Supplementary Materials
Data Availability Statement
The mRNA expression (RNA-Seq level-3 data) data of 23 types of cancers were retrieved from the datasets produced by The Cancer Genome Atlas Network (TCGA, GDC v16.0) using TCGAbiolinks (V2.14.1) R package. Microarray RNA expression data of ESCC and LUSC were retrieved from GEO database (GSE53624, SRP064894, and GSE4573). ChIP-Seq data of SREBF1 in MCF7 and HepG2 cell lines were from ENCODE database (https://www.encodeproject.org/).

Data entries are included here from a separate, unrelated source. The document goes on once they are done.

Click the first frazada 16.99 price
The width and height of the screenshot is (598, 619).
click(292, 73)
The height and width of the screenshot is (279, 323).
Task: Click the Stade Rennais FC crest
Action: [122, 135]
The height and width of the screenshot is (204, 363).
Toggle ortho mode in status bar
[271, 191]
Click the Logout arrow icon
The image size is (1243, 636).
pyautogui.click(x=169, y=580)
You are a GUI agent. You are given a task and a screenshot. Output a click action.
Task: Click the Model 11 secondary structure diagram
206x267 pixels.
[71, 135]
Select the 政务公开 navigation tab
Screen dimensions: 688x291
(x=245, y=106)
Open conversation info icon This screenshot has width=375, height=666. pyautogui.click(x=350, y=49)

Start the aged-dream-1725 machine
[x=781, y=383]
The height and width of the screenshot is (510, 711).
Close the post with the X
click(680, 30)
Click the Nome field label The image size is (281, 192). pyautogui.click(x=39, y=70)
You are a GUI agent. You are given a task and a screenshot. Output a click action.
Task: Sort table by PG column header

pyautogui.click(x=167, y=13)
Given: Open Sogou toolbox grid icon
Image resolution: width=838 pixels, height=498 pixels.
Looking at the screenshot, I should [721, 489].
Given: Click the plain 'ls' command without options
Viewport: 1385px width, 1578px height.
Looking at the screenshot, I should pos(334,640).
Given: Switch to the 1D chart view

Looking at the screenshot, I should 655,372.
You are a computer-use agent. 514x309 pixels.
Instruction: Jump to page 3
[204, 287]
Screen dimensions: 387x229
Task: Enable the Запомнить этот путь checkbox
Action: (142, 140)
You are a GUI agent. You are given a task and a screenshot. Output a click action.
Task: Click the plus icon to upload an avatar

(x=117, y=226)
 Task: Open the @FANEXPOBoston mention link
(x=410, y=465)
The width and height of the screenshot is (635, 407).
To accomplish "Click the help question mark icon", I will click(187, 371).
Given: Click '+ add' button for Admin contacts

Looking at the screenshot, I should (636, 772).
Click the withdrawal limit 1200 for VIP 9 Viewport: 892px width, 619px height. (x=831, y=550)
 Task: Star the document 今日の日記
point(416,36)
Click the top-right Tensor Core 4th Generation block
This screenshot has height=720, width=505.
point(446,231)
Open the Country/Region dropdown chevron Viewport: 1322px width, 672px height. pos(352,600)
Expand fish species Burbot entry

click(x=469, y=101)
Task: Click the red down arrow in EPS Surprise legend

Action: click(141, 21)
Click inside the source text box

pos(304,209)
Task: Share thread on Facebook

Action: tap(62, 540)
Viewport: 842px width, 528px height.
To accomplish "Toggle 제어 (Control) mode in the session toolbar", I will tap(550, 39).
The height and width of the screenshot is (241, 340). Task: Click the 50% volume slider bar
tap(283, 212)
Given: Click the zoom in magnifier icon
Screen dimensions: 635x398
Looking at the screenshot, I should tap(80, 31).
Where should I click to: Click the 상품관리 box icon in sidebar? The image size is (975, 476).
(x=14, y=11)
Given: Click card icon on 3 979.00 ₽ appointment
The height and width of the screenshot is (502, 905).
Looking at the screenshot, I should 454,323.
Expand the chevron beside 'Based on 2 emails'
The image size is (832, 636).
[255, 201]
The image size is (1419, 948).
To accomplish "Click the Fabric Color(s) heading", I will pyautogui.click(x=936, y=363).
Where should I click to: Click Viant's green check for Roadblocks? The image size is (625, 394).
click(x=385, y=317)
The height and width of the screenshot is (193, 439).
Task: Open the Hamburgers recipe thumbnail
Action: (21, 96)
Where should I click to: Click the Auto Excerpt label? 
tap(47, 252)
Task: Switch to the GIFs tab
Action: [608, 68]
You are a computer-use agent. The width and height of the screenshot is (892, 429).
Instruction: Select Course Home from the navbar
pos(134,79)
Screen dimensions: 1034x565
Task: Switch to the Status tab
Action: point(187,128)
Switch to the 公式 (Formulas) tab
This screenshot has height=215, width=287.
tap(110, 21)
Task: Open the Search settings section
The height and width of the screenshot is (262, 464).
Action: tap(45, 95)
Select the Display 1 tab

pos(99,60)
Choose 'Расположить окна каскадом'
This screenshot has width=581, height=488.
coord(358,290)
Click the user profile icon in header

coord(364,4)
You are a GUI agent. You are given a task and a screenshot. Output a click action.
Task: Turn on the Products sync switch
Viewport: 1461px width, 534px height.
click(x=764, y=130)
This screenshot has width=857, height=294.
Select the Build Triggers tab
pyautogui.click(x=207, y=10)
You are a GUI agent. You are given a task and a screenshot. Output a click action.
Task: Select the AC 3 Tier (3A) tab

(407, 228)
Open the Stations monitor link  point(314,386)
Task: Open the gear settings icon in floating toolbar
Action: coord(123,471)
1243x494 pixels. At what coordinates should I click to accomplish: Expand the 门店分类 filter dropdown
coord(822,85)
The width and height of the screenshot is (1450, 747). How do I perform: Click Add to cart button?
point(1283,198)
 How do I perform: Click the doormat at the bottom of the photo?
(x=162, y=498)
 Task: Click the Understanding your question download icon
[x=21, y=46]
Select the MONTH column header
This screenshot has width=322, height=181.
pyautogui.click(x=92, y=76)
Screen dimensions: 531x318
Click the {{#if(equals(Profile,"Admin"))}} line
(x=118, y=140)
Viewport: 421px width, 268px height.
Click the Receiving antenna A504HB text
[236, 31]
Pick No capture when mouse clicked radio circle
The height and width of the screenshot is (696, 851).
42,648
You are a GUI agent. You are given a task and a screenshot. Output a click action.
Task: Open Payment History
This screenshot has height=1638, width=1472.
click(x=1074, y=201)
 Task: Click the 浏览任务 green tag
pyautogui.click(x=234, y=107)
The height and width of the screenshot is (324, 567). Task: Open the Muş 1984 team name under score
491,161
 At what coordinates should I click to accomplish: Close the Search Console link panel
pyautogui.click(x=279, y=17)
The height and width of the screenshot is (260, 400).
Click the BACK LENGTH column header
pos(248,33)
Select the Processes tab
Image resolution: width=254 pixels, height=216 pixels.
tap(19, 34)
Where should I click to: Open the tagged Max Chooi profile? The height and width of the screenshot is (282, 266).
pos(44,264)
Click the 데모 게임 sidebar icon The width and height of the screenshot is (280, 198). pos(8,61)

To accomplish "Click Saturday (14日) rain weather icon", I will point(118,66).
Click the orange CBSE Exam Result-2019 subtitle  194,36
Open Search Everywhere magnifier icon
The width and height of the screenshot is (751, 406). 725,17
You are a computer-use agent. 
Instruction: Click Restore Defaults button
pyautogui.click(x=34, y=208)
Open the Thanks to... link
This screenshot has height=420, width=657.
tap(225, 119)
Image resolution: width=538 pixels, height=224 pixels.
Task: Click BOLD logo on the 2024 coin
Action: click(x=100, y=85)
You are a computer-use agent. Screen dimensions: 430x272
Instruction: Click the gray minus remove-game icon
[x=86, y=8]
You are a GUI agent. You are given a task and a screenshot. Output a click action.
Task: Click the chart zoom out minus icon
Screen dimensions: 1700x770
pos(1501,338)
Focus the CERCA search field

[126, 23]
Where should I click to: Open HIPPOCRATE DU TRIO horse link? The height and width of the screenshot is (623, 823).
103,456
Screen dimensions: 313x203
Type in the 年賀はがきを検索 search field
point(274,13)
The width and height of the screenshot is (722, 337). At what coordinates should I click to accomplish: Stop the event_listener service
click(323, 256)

H3K27Ac ChIP-Seq data in eight ESCC cell lines (TE5, TE7, KYSE70, KYSE150, KYSE140, KYSE180, KYSE200, and KYSE510) were collected from our previous studies (GSE106563, GSE131493, and GSE106434)30,31,33. H3K4Me3, TP63, and SOX2 ChIP-Seq in TE5 cell line were collected from our previous studies (GSE106563 and GSE131493)30,33. The blacklisted regions were downloaded from ENCODE database (https://sites.google.com/site/anshulkundaje/projects/blacklists). Molecular Signatures Database v7.4 (https://www.gsea-msigdb.org/gsea/msigdb/index.jsp) were used to do the GSEA (v3.0) (https://www.gsea-msigdb.org/gsea/index.jsp). The ChIP-Seq, RNA-Seq, and 4C-seq datasets generated in this study have been deposited in the Gene Expression Omnibus (GEO) repository under the accession code GSE143803 and GSE178923, respectively. The remaining data are available in the article or Supplementary Information files, or available from the authors upon request. The full scans of Western blotting and the data presented in a plot, chart or other visual representation format were provided in the Source Data file. Source data are provided with this paper.
No unpublished code was used in this manuscript.